ミカエルは人類の希望であるチャーリーのお腹の子どもを守るために天使の翼を捨てて助けに来ました。なぜその子が救世主なのか、それは本来生まれるはずがない子だったからです。チャーリーは子どもを何度か中絶しようとしたのですがその度にいいようのない辛い感覚に襲われ断念したのです。そのため生まれたら養子に出すつもりだったので無事生まれた直後も子どもを抱こうとも見ようともしません。それがミカエルの人間を絶対に守るという言葉と行動、そして自分たちを守るために犠牲になっていった人々をみるうちに子どもに対する態度が変わっていきます。

まとめ

砂漠の真ん中にぽつんとあるドライブインで話が進んでいくのでどこにも逃げられない・何が起こっているのか分からないという一種の密室状態で話が進んでいきます。極限の状況の中でそれぞれの人間性が現れてくる様子を見て不思議な気分になりました。天使という尊い存在の前でも人間は自分のエゴを出せるのだなと妙に納得するというか悲しくなります。

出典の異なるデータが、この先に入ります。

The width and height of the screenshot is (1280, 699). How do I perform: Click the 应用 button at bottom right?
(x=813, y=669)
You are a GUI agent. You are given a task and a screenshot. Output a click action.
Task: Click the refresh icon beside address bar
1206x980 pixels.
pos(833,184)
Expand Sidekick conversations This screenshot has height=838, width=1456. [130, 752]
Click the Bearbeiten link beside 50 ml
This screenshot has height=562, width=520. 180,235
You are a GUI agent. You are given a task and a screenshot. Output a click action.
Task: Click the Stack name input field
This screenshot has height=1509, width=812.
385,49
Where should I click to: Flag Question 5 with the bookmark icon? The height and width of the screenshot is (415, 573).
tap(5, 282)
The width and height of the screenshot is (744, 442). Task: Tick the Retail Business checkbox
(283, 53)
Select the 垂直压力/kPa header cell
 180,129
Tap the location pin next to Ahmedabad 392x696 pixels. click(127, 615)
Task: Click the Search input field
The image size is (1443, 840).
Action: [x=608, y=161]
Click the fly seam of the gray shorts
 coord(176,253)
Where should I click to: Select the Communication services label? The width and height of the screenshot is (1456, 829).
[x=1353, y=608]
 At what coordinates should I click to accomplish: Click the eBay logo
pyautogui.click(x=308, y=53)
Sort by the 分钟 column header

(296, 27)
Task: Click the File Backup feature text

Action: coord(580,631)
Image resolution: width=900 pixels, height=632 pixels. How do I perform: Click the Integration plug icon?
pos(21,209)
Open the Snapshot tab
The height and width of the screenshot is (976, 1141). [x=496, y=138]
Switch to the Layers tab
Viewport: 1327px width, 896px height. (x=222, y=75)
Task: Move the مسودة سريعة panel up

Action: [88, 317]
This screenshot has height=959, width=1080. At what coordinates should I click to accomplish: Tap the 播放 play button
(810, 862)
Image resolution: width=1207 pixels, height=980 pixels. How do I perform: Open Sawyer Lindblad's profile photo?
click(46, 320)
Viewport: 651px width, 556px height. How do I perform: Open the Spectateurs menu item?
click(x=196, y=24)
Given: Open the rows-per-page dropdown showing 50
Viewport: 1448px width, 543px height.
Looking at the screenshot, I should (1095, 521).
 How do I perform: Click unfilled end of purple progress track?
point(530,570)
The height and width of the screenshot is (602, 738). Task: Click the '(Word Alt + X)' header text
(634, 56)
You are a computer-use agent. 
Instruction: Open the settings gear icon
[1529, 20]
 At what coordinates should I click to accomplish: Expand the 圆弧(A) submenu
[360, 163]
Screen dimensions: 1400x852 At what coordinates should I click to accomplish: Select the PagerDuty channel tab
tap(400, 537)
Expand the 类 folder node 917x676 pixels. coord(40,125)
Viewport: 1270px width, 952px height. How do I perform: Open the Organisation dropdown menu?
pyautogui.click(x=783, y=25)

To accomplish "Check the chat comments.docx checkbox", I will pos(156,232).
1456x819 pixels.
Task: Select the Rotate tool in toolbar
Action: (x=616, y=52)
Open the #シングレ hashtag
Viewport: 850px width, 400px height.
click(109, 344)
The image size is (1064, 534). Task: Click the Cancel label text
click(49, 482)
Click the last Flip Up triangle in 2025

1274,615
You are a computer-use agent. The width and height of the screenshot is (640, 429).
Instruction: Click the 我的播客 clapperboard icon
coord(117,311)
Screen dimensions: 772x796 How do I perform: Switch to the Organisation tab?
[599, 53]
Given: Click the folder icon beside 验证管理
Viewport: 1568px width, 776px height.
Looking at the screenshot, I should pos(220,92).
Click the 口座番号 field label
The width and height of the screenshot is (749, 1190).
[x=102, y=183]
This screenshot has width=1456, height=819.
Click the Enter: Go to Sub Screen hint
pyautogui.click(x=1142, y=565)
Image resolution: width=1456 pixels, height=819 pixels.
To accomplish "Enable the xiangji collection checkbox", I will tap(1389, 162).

レギオンとは日本の特撮映画に登場する怪獣の名前ではなく“マルコによる福音書”に悪霊に憑かれた男が名乗った名前です。多くの悪霊が取り憑いていることを現したということで、もともとはローマ軍団の意味だそうです。この物語では神のしもべである天使たちの軍団を指していると思われます。

個人的にはチャーリーの子どもが何故救世主なのかがいまひとつ納得いかなかったのですが、ミカエルの体を張って人を守ろうとする信念を見て自分はこの信頼に値する生き方をしているだろうかと考えさせられる内容でした。